This is a book I bought shortly after we learned our daughter's official diagnosis. I will make a disclaimer before I continue that I have not read all of it. In all the time that I've owned this book as a resource I haven't really plumbed its depths, and I think that is because of two factors. First, it really is deep in terms of the amount of information that is contained in this relatively slim volume. There are hundreds of well-explained, well-organized, researched and documented effective ideas for entering into an ASD child's play life, and that's just in the part that I have read. Second, it is not exactly the type of book that one sits down and reads cover to cover. It is more of an encyclopedia of play. Trying to figure out how to use music? There's a chapter for that. Interested in board games and puzzles? There's a chapter for that. Computers, toys, books, and even the dreaded television are addressed. It is not a page turner, but it is something that one could turn to for good solid ideas of how to address a certain area of play.

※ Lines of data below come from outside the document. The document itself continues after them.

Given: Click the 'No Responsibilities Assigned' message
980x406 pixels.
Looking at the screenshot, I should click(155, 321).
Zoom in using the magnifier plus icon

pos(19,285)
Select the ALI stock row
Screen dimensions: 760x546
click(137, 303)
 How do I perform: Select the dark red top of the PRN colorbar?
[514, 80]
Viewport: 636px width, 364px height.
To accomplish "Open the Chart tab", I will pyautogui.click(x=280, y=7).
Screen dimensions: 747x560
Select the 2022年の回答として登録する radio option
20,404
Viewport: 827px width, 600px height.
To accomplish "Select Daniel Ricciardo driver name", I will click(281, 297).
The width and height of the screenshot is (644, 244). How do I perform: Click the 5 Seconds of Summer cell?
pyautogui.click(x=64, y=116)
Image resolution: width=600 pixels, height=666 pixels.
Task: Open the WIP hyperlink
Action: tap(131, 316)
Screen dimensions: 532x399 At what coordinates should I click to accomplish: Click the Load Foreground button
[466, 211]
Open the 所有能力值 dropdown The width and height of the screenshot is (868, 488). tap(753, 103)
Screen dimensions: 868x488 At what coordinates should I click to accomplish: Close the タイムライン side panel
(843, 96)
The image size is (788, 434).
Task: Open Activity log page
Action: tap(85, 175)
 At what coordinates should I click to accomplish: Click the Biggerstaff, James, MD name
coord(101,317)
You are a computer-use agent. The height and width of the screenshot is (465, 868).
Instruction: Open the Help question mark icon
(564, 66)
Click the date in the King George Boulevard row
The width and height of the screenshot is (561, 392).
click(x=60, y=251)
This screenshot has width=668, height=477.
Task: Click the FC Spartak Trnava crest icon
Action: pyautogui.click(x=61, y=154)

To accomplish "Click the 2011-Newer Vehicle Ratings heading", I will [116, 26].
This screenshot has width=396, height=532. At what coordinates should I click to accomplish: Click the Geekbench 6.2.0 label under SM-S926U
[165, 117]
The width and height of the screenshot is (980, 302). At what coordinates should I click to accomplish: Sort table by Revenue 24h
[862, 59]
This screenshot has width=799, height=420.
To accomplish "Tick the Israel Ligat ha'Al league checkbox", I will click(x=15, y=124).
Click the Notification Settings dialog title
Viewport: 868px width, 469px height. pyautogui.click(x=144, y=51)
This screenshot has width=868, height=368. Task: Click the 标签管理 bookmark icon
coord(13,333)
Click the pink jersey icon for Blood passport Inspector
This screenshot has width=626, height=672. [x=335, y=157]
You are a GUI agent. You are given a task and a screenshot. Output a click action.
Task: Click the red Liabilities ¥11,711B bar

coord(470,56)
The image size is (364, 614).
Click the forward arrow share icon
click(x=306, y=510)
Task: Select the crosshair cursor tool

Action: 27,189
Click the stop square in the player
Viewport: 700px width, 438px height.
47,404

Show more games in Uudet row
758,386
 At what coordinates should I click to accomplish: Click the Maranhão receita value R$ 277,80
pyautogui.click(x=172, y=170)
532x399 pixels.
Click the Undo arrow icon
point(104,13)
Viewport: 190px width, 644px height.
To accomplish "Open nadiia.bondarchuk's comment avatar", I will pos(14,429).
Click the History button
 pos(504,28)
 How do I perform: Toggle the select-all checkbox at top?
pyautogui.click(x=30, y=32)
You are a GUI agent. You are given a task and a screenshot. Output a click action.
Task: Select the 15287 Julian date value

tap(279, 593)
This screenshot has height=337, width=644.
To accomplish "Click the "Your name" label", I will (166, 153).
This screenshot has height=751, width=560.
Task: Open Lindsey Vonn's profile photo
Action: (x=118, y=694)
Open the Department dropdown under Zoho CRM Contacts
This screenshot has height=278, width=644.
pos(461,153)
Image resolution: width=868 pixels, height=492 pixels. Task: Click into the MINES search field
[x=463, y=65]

The reason I bought the book is because I have always found it challenging to play with my daughter. That may sound kind of shocking to some people. She has always been very content to play on her own, so if I have projects to keep my busy (and usually I do) a lot of time can go by before I remember to check on her. It is an intentional act on my part to invade her space and enter into play with her. I had hoped that reading this book might make it easier to break down the walls. What reading the book (or part of it) did is confirm that the walls need to be broken down and it does take effort and it may not ever be "easy". My experience has taught me that consistently making that effort makes is easier to continue the effort and, gradually has meant that my daughter will make more of the effort from her side of the wall.
The other day she was so eager to "play" with me. She just wanted me to accompany her in picking some berries from a bush in our back yard and crushing them with one of her sandbox toys to make "applesauce". Recognizing this as a major step in our relationship - to have her invite me to join a pretend play activity with her - I knew I had to respond to that effort. The other projects were set aside...this was important!
So if you need some tools to start chipping down the walls, this book is for you!